__Aim of the exercise__
Present the lines below as a Markdown table with two columns, Row and Line, numbering each line in Row and skipping blank ones.

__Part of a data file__
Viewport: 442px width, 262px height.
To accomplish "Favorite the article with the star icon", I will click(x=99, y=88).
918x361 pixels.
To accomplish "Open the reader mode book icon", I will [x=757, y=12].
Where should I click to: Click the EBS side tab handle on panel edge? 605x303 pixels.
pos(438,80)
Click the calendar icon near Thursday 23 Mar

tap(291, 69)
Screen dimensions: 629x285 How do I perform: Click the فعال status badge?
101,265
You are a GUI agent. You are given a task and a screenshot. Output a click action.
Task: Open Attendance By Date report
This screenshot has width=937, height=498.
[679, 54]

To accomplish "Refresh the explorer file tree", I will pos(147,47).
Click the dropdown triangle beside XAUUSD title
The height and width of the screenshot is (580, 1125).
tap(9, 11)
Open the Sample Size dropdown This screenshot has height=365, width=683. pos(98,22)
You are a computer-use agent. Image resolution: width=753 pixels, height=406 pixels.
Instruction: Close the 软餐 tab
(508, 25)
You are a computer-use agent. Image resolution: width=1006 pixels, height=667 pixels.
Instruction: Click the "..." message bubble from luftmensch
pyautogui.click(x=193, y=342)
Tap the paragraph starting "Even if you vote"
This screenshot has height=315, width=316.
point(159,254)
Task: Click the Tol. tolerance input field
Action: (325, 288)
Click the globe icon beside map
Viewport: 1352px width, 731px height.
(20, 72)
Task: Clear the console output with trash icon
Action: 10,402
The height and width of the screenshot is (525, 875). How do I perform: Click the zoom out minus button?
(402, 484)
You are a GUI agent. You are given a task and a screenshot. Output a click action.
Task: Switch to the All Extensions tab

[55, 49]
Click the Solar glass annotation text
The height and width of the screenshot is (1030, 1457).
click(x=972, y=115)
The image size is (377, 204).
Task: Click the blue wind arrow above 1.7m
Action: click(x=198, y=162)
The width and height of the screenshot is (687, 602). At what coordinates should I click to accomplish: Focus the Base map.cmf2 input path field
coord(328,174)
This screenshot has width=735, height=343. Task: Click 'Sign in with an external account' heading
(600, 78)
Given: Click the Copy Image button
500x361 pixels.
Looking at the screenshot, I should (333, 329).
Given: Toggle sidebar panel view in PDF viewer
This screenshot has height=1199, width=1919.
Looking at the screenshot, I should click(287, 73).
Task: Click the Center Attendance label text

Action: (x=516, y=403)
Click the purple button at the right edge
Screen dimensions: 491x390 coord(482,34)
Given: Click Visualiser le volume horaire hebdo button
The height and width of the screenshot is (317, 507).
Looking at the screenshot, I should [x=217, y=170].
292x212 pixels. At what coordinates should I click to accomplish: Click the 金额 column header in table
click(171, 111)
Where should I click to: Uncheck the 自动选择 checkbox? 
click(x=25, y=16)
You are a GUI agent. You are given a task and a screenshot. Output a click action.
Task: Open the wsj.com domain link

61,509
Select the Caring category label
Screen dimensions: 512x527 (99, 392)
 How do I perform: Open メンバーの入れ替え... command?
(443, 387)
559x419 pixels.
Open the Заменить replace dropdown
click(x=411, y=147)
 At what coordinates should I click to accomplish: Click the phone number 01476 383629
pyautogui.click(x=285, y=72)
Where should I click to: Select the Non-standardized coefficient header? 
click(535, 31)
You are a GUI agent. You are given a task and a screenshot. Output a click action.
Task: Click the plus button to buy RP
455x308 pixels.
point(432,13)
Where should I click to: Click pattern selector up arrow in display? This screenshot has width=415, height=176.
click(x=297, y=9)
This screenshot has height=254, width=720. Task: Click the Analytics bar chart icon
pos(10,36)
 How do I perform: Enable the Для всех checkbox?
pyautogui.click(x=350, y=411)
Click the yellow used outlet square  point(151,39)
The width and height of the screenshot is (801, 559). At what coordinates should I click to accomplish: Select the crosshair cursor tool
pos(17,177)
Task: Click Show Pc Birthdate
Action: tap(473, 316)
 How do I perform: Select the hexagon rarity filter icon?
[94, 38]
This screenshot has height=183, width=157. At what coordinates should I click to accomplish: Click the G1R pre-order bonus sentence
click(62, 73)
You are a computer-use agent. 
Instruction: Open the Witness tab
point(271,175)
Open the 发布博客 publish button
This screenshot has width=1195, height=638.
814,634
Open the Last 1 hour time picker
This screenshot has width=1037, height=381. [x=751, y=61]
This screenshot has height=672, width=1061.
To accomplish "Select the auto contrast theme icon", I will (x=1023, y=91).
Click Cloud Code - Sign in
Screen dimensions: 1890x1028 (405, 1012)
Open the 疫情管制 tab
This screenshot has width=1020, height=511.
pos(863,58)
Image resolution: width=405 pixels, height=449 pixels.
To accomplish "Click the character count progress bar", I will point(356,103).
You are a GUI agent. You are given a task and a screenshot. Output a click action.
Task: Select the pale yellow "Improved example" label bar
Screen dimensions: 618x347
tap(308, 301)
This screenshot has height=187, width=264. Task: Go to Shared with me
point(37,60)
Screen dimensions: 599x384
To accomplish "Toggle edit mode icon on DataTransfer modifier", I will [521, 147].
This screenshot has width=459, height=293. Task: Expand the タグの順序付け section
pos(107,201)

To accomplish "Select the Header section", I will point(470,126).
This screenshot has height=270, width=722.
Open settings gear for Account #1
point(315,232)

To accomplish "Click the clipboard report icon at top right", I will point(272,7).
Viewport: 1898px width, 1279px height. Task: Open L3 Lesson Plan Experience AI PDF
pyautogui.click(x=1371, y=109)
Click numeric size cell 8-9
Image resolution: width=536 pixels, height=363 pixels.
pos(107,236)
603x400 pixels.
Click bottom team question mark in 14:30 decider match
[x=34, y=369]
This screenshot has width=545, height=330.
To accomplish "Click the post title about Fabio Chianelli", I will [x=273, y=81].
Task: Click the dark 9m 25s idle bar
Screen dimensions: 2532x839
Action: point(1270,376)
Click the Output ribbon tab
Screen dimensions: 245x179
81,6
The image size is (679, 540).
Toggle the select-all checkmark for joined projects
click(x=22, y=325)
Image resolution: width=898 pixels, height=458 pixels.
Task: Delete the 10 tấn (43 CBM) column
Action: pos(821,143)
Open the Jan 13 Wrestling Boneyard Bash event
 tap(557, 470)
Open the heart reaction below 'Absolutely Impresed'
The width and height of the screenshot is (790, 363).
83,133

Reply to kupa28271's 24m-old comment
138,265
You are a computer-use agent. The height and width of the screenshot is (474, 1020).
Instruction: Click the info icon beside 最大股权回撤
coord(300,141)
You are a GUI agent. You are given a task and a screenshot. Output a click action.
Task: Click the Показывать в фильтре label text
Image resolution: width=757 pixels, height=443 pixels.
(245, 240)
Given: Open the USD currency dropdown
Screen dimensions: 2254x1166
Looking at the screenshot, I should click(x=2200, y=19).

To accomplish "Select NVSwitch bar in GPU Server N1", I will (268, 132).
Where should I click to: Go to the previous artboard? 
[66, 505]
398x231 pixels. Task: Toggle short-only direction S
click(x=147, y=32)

__Output below__
| Row | Line |
|---|---|
| 1 | Viewport: 442px width, 262px height. |
| 2 | To accomplish "Favorite the article with the star icon", I will click(x=99, y=88). |
| 3 | 918x361 pixels. |
| 4 | To accomplish "Open the reader mode book icon", I will [x=757, y=12]. |
| 5 | Where should I click to: Click the EBS side tab handle on panel edge? 605x303 pixels. |
| 6 | pos(438,80) |
| 7 | Click the calendar icon near Thursday 23 Mar |
| 8 | tap(291, 69) |
| 9 | Screen dimensions: 629x285 How do I perform: Click the فعال status badge? |
| 10 | 101,265 |
| 11 | You are a GUI agent. You are given a task and a screenshot. Output a click action. |
| 12 | Task: Open Attendance By Date report |
| 13 | This screenshot has width=937, height=498. |
| 14 | [679, 54] |
| 15 | To accomplish "Refresh the explorer file tree", I will pos(147,47). |
| 16 | Click the dropdown triangle beside XAUUSD title |
| 17 | The height and width of the screenshot is (580, 1125). |
| 18 | tap(9, 11) |
| 19 | Open the Sample Size dropdown This screenshot has height=365, width=683. pos(98,22) |
| 20 | You are a computer-use agent. Image resolution: width=753 pixels, height=406 pixels. |
| 21 | Instruction: Close the 软餐 tab |
| 22 | (508, 25) |
| 23 | You are a computer-use agent. Image resolution: width=1006 pixels, height=667 pixels. |
| 24 | Instruction: Click the "..." message bubble from luftmensch |
| 25 | pyautogui.click(x=193, y=342) |
| 26 | Tap the paragraph starting "Even if you vote" |
| 27 | This screenshot has height=315, width=316. |
| 28 | point(159,254) |
| 29 | Task: Click the Tol. tolerance input field |
| 30 | Action: (325, 288) |
| 31 | Click the globe icon beside map |
| 32 | Viewport: 1352px width, 731px height. |
| 33 | (20, 72) |
| 34 | Task: Clear the console output with trash icon |
| 35 | Action: 10,402 |
| 36 | The height and width of the screenshot is (525, 875). How do I perform: Click the zoom out minus button? |
| 37 | (402, 484) |
| 38 | You are a GUI agent. You are given a task and a screenshot. Output a click action. |
| 39 | Task: Switch to the All Extensions tab |
| 40 | [55, 49] |
| 41 | Click the Solar glass annotation text |
| 42 | The height and width of the screenshot is (1030, 1457). |
| 43 | click(x=972, y=115) |
| 44 | The image size is (377, 204). |
| 45 | Task: Click the blue wind arrow above 1.7m |
| 46 | Action: click(x=198, y=162) |
| 47 | The width and height of the screenshot is (687, 602). At what coordinates should I click to accomplish: Focus the Base map.cmf2 input path field |
| 48 | coord(328,174) |
| 49 | This screenshot has width=735, height=343. Task: Click 'Sign in with an external account' heading |
| 50 | (600, 78) |
| 51 | Given: Click the Copy Image button |
| 52 | 500x361 pixels. |
| 53 | Looking at the screenshot, I should (333, 329). |
| 54 | Given: Toggle sidebar panel view in PDF viewer |
| 55 | This screenshot has height=1199, width=1919. |
| 56 | Looking at the screenshot, I should click(287, 73). |
| 57 | Task: Click the Center Attendance label text |
| 58 | Action: (x=516, y=403) |
| 59 | Click the purple button at the right edge |
| 60 | Screen dimensions: 491x390 coord(482,34) |
| 61 | Given: Click Visualiser le volume horaire hebdo button |
| 62 | The height and width of the screenshot is (317, 507). |
| 63 | Looking at the screenshot, I should [x=217, y=170]. |
| 64 | 292x212 pixels. At what coordinates should I click to accomplish: Click the 金额 column header in table |
| 65 | click(171, 111) |
| 66 | Where should I click to: Uncheck the 自动选择 checkbox?  |
| 67 | click(x=25, y=16) |
| 68 | You are a GUI agent. You are given a task and a screenshot. Output a click action. |
| 69 | Task: Open the wsj.com domain link |
| 70 | 61,509 |
| 71 | Select the Caring category label |
| 72 | Screen dimensions: 512x527 (99, 392) |
| 73 |  How do I perform: Open メンバーの入れ替え... command? |
| 74 | (443, 387) |
| 75 | 559x419 pixels. |
| 76 | Open the Заменить replace dropdown |
| 77 | click(x=411, y=147) |
| 78 |  At what coordinates should I click to accomplish: Click the phone number 01476 383629 |
| 79 | pyautogui.click(x=285, y=72) |
| 80 | Where should I click to: Select the Non-standardized coefficient header?  |
| 81 | click(535, 31) |
| 82 | You are a GUI agent. You are given a task and a screenshot. Output a click action. |
| 83 | Task: Click the plus button to buy RP |
| 84 | 455x308 pixels. |
| 85 | point(432,13) |
| 86 | Where should I click to: Click pattern selector up arrow in display? This screenshot has width=415, height=176. |
| 87 | click(x=297, y=9) |
| 88 | This screenshot has height=254, width=720. Task: Click the Analytics bar chart icon |
| 89 | pos(10,36) |
| 90 |  How do I perform: Enable the Для всех checkbox? |
| 91 | pyautogui.click(x=350, y=411) |
| 92 | Click the yellow used outlet square  point(151,39) |
| 93 | The width and height of the screenshot is (801, 559). At what coordinates should I click to accomplish: Select the crosshair cursor tool |
| 94 | pos(17,177) |
| 95 | Task: Click Show Pc Birthdate |
| 96 | Action: tap(473, 316) |
| 97 |  How do I perform: Select the hexagon rarity filter icon? |
| 98 | [94, 38] |
| 99 | This screenshot has height=183, width=157. At what coordinates should I click to accomplish: Click the G1R pre-order bonus sentence |
| 100 | click(62, 73) |
| 101 | You are a computer-use agent.  |
| 102 | Instruction: Open the Witness tab |
| 103 | point(271,175) |
| 104 | Open the 发布博客 publish button |
| 105 | This screenshot has width=1195, height=638. |
| 106 | 814,634 |
| 107 | Open the Last 1 hour time picker |
| 108 | This screenshot has width=1037, height=381. [x=751, y=61] |
| 109 | This screenshot has height=672, width=1061. |
| 110 | To accomplish "Select the auto contrast theme icon", I will (x=1023, y=91). |
| 111 | Click Cloud Code - Sign in |
| 112 | Screen dimensions: 1890x1028 (405, 1012) |
| 113 | Open the 疫情管制 tab |
| 114 | This screenshot has width=1020, height=511. |
| 115 | pos(863,58) |
| 116 | Image resolution: width=405 pixels, height=449 pixels. |
| 117 | To accomplish "Click the character count progress bar", I will point(356,103). |
| 118 | You are a GUI agent. You are given a task and a screenshot. Output a click action. |
| 119 | Task: Select the pale yellow "Improved example" label bar |
| 120 | Screen dimensions: 618x347 |
| 121 | tap(308, 301) |
| 122 | This screenshot has height=187, width=264. Task: Go to Shared with me |
| 123 | point(37,60) |
| 124 | Screen dimensions: 599x384 |
| 125 | To accomplish "Toggle edit mode icon on DataTransfer modifier", I will [521, 147]. |
| 126 | This screenshot has width=459, height=293. Task: Expand the タグの順序付け section |
| 127 | pos(107,201) |
| 128 | To accomplish "Select the Header section", I will point(470,126). |
| 129 | This screenshot has height=270, width=722. |
| 130 | Open settings gear for Account #1 |
| 131 | point(315,232) |
| 132 | To accomplish "Click the clipboard report icon at top right", I will point(272,7). |
| 133 | Viewport: 1898px width, 1279px height. Task: Open L3 Lesson Plan Experience AI PDF |
| 134 | pyautogui.click(x=1371, y=109) |
| 135 | Click numeric size cell 8-9 |
| 136 | Image resolution: width=536 pixels, height=363 pixels. |
| 137 | pos(107,236) |
| 138 | 603x400 pixels. |
| 139 | Click bottom team question mark in 14:30 decider match |
| 140 | [x=34, y=369] |
| 141 | This screenshot has width=545, height=330. |
| 142 | To accomplish "Click the post title about Fabio Chianelli", I will [x=273, y=81]. |
| 143 | Task: Click the dark 9m 25s idle bar |
| 144 | Screen dimensions: 2532x839 |
| 145 | Action: point(1270,376) |
| 146 | Click the Output ribbon tab |
| 147 | Screen dimensions: 245x179 |
| 148 | 81,6 |
| 149 | The image size is (679, 540). |
| 150 | Toggle the select-all checkmark for joined projects |
| 151 | click(x=22, y=325) |
| 152 | Image resolution: width=898 pixels, height=458 pixels. |
| 153 | Task: Delete the 10 tấn (43 CBM) column |
| 154 | Action: pos(821,143) |
| 155 | Open the Jan 13 Wrestling Boneyard Bash event |
| 156 |  tap(557, 470) |
| 157 | Open the heart reaction below 'Absolutely Impresed' |
| 158 | The width and height of the screenshot is (790, 363). |
| 159 | 83,133 |
| 160 | Reply to kupa28271's 24m-old comment |
| 161 | 138,265 |
| 162 | You are a computer-use agent. The height and width of the screenshot is (474, 1020). |
| 163 | Instruction: Click the info icon beside 最大股权回撤 |
| 164 | coord(300,141) |
| 165 | You are a GUI agent. You are given a task and a screenshot. Output a click action. |
| 166 | Task: Click the Показывать в фильтре label text |
| 167 | Image resolution: width=757 pixels, height=443 pixels. |
| 168 | (245, 240) |
| 169 | Given: Open the USD currency dropdown |
| 170 | Screen dimensions: 2254x1166 |
| 171 | Looking at the screenshot, I should click(x=2200, y=19). |
| 172 | To accomplish "Select NVSwitch bar in GPU Server N1", I will (268, 132). |
| 173 | Where should I click to: Go to the previous artboard?  |
| 174 | [66, 505] |
| 175 | 398x231 pixels. Task: Toggle short-only direction S |
| 176 | click(x=147, y=32) |